= Santa Maria Lacrimosa degli Alemanni =

Church in Bologna, Italy

Santa Maria Lacrimosa degli Alemanni is a small church and sanctuary, built during the Renaissance era, and located on Via Mazzini number 65 in central Bologna, Italy.

==History==
Originally sandwiched between the no longer-extant parish church of Santa Maria degli Alemanni and a still-active monastery of Carmelite nuns, Visitazione di Santa Maria, the sanctuary was built to house an icon of the Lacrimose (crying) Virgin that had been painted on a wall at the site. The portico of the church was originally commissioned by the Bolognese Senate in 1539, and the columns are adorned with the symbol of the Senate. By the 1600s, the sanctuary was attached to Carmelite nuns who constructed the adjacent convent. The present church was extensively refurbished over the centuries. Between 1619 and 1625, the chapels of the Saints Teresa and Joseph were built. Among the architects involved at this time was Floriano Ambrosini. In 1690, the polychrome marble Chapel of the Holy Family was completed, designed by Ferdinando Bibiena. In the 18th-century, Alfonso Torreggiani reconstructed one of the chapels. In 1797, the Napoleonic authorities closed the convent and sanctuary. Two of the altarpieces, an Assumption of the Virgin by Lorenzo Sabbatini and a Madonna degli Scalzi (1590) by Ludovico Carracci, were looted to France.

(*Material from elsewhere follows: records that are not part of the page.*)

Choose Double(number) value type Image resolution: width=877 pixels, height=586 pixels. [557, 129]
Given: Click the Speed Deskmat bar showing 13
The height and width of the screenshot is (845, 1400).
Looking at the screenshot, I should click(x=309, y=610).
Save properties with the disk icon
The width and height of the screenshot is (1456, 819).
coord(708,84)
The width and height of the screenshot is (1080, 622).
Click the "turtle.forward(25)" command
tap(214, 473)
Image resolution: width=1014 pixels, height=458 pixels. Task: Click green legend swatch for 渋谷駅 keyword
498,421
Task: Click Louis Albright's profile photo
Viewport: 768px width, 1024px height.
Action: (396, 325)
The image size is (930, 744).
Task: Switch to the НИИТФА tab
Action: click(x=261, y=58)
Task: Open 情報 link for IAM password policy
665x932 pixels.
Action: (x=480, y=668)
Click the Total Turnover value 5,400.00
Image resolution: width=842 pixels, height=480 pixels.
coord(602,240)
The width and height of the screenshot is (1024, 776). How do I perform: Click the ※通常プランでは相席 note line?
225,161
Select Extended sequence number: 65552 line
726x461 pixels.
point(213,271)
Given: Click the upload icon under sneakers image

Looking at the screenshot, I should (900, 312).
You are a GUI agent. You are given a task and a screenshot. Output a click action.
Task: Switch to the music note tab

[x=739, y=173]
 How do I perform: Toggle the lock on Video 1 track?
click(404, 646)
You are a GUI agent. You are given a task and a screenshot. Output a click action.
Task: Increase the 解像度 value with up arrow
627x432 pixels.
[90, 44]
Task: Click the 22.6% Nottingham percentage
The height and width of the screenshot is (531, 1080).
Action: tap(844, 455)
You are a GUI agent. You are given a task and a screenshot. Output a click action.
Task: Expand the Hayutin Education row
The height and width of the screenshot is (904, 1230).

In 1808, the archbishop of Bologna, Cardinal Carlo Oppizzoni, closed and sold of the Alemanni church, and instead made the sanctuary the local parish. The Alemanni church, once named either for German students at the University of Bologna housed at a local hostel, or perhaps for being the site of worship for members of a Teutonic Order. Only the belltower of the Alemanni church remains. The sanctuary was renamed the church of Santa Maria Lacrimosa degli Alemanni.

In the interior on the right, the Bibiena Chapel has an altarpiece of a Holy Family by Gioacchino Pizzoli. There are also altarpieces by Marcantonio Franceschini (St John of the Cross); Domenico Maria Canuti (St Teresa); and Giacinto Garofalini. The church once held a wooden crucifix by Alessandro Algardi, and a copy of the Virgin of St Luke by Guido Reni.